What to do: Print the listing exactly, but only as far as the line containing "Given: Click the". The first line and that line are both included.
■ ■ ■ ■ ■
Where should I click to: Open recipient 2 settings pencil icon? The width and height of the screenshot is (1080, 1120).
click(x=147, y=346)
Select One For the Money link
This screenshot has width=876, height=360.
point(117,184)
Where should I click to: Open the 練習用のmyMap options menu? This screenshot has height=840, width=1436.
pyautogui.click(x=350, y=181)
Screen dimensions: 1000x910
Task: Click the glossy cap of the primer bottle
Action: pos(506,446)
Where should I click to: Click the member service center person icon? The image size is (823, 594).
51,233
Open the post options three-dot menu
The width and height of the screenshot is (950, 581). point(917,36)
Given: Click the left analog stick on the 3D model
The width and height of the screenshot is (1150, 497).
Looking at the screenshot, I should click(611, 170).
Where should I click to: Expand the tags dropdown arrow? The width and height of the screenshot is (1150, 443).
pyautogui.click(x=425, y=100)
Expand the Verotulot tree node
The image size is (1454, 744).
■ ■ ■ ■ ■
Solution for this problem:
Where should I click to: Open recipient 2 settings pencil icon? The width and height of the screenshot is (1080, 1120).
click(x=147, y=346)
Select One For the Money link
This screenshot has width=876, height=360.
point(117,184)
Where should I click to: Open the 練習用のmyMap options menu? This screenshot has height=840, width=1436.
pyautogui.click(x=350, y=181)
Screen dimensions: 1000x910
Task: Click the glossy cap of the primer bottle
Action: pos(506,446)
Where should I click to: Click the member service center person icon? The image size is (823, 594).
51,233
Open the post options three-dot menu
The width and height of the screenshot is (950, 581). point(917,36)
Given: Click the left analog stick on the 3D model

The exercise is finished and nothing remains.